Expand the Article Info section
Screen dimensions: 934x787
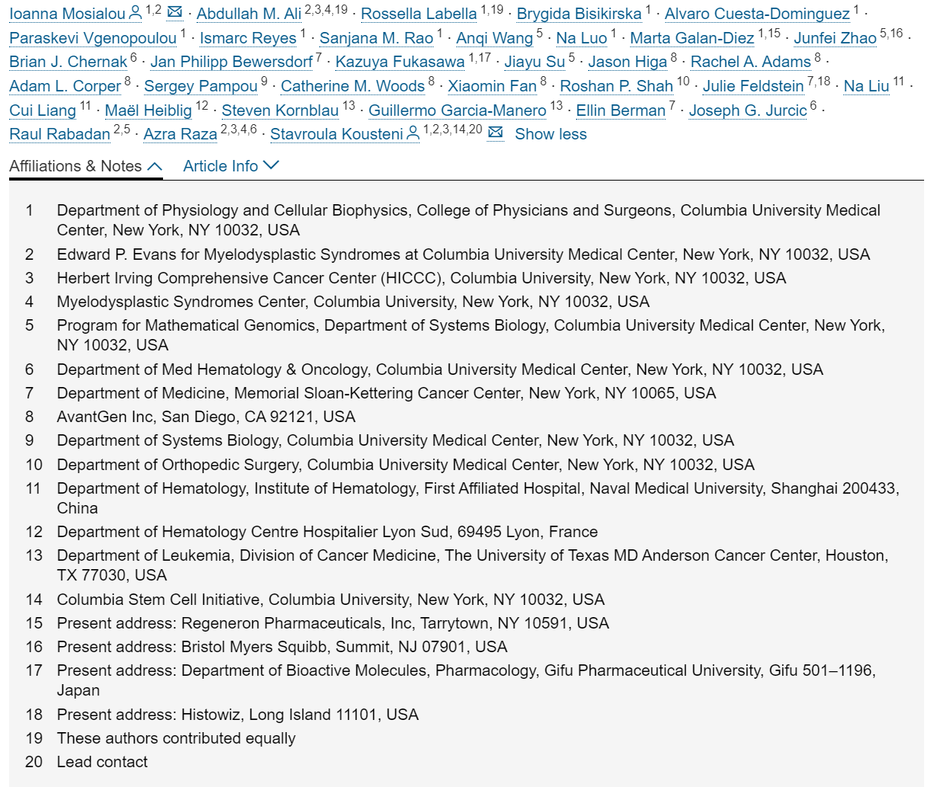pyautogui.click(x=231, y=166)
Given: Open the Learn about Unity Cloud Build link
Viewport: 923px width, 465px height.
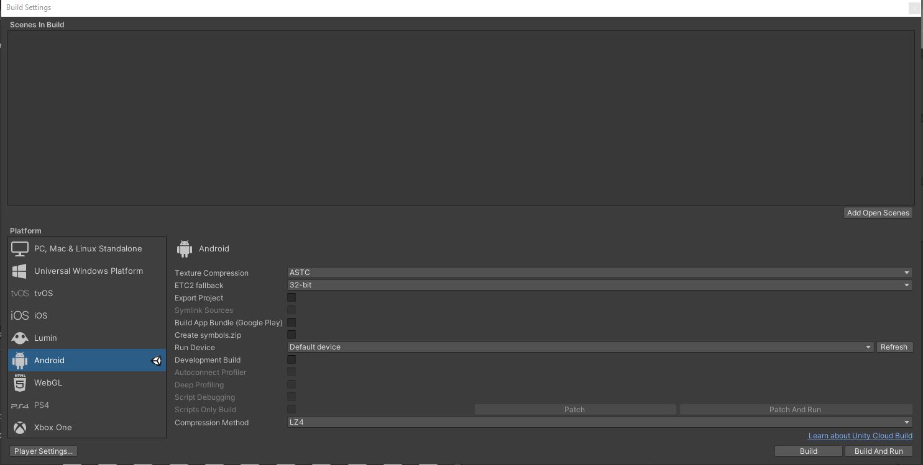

========

What you need to do:
Copy out every line of the records above word for word, omitting the pictures.

Reply:
Expand the Article Info section
Screen dimensions: 934x787
pyautogui.click(x=231, y=166)
Given: Open the Learn about Unity Cloud Build link
Viewport: 923px width, 465px height.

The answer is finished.